> _Material provided_:
--

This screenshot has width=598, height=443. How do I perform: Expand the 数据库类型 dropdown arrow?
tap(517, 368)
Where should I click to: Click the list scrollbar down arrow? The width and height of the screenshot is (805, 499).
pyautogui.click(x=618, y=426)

--

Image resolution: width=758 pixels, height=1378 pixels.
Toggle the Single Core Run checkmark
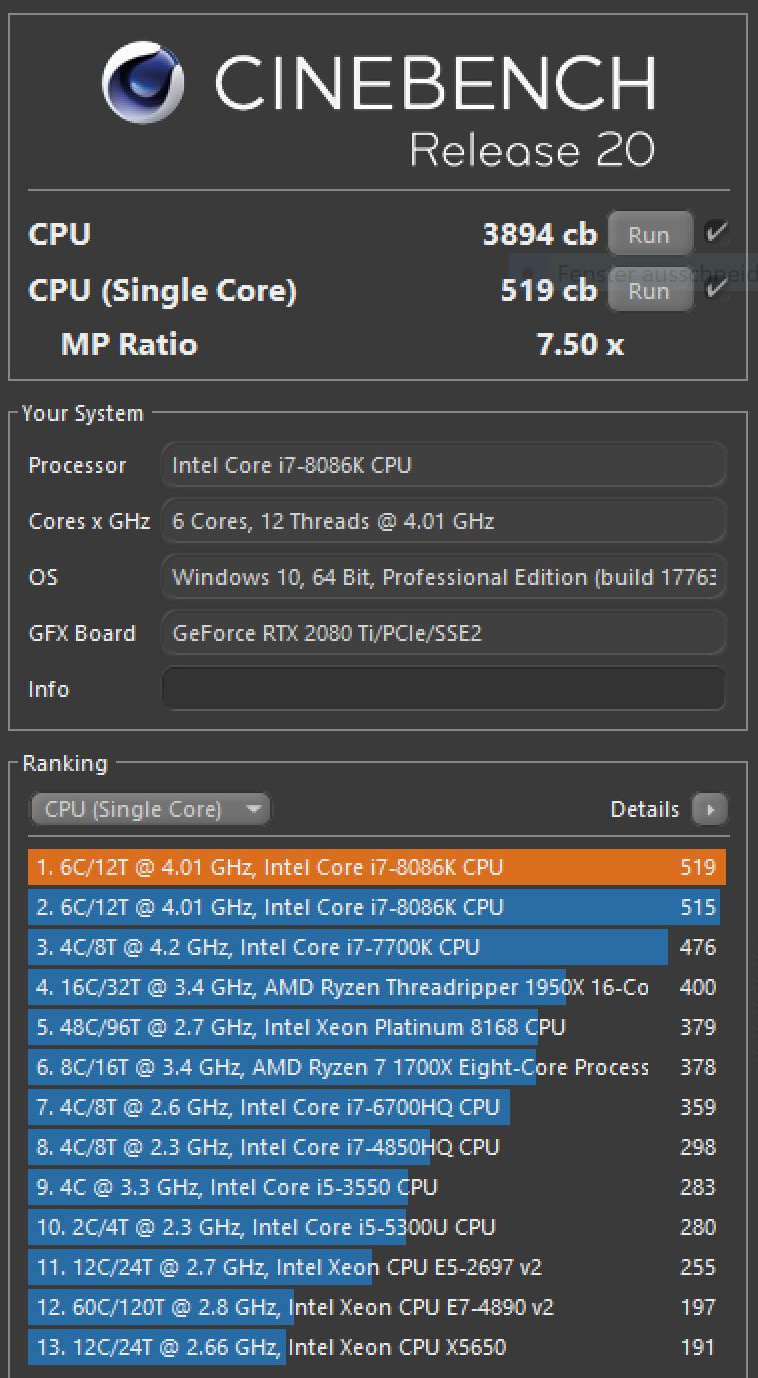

--

> _About this task_:
Above are the records; copy exactly the lines from the line with "Image resolution: width=758" through the line with "Toggle the Single Core Run checkmark", both included.

> _Response to this exercise_:
Image resolution: width=758 pixels, height=1378 pixels.
Toggle the Single Core Run checkmark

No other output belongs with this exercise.